-- BEGIN Passage to read --

# US Stove King 5500M Blower Fan issue



## tburk (Feb 21, 2011)

Hi all,

New to board and looking for some suggestions to my recent problem.  My wife started the stove up the other night and smelled smoke worse than normal during start up (had a small smoke leak on the pipe during start up prior to draft - now corrected with hi-temp rtv). she got out of bed and heard a loud 'metalic pop' she hit the off button on the controls and it completely turned off.  No blower motor or exhaust fan operation like during the normal cool down phase.....enter fire dept to clear the house of hazards.  Anyway I got home a couple days later and tested the stove out with no problems a couple of times - normal start up, normal turning on of vent fan and room fan etc.  Well I brought here downstairs to show here that its working fine yesterday and during the start up the exhaust fan went through its normal 'on' phase during start up, and prior to the room fan operation, the exhaust fan went into its normal operation of pulsing on/off  on/off.  The room fan didnt kick on and after a few mins I could feel the stove getting hot an after a few mins of the room fan not kicking on I hit the off button and the stove shut off completely, no cool down phase or anything.  I hit the on button again and the exhaust fan started pulsing again but still no room fan.  I then shut it off again and when I did the second time the room fan kicked on and the normal cool down phase started.  After It cooled completely I tried it again and this time it worked.  I clean the ash and the burn pot/inside the burn box every two to three days, but am I missing something that prevents the proper operation of the stove?

-- END Passage to read --
-- BEGIN Collected data --

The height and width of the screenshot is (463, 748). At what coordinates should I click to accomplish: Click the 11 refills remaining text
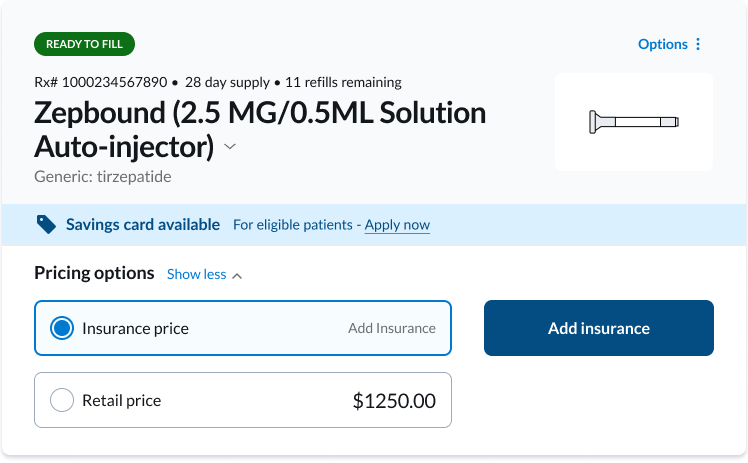point(343,82)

-- END Collected data --

» Goals:
(A) Could you turn the paragraph of the blower fan post that begins "New to board and looking for some suggestions" into a bulleted list that keeps its main facts?
(B) Can you pick up the blower fan post after its final sentence and continue it?
None of the lines are needed here.

» Outputs:
(A)
- The poster is new to the board and wants suggestions about a recent stove problem.
- One night at start-up, the poster's wife smelled more smoke than usual. An earlier small leak on the pipe has since been sealed with hi-temp RTV. She also heard a loud metallic pop.
- She pressed the off button, and the stove shut down completely. Neither the blower motor nor the exhaust fan ran as in the normal cool-down, and the fire department came to clear the house.
- A couple of days later, the poster tested the stove a few times. Start-up and fan operation were normal.
- Yesterday, the exhaust fan started and pulsed on and off as usual, but the room fan never came on while the stove got hot.
- Pressing off shut the stove down completely, with no cool-down. Turning it back on brought back the pulsing exhaust fan but still no room fan.
- On the second shutdown, the room fan came on and the normal cool-down began.
- After the stove cooled completely, it worked on the next try.
- The poster cleans the ash, burn pot, and burn box every two to three days and asks what else might be preventing proper operation.

(B)
Also, my wife thinks that the room fan blower is getting louder (I dont notice it cause Im always in the room and if its getting louder its doing it slowly so I dont notice it, not a sudden issue of getting louder).  The fan does have a considerable noise to it but I thought that when we first bought it.

Stove was purchased this fall and was manufactured early 2010.

Any help would be appreciated.

Todd


----------



## SmokeyTheBear (Feb 21, 2011)

Have you ever cleaned the convection fan?

I haven't looked at the over temperature system functioning yet, but the manual reset thermo discs (maybe the auto reset ones do too but I don't know) do make a pop when they open.  One of the major causes of them opening is the convection fan shutting down.  The primary cause of the convection fan shutting down is the thermal protection on the motor saying ouch I'm too how stop running.  This is normally noticed as a major decrease in noise from the direction of the stove.  Several things can cause the thermals on the convection fan to trip.

Then there is a the proof of fire system.  If the stove thinks the fire is out the blowers will be halted.


----------



## urkiddin (Feb 21, 2011)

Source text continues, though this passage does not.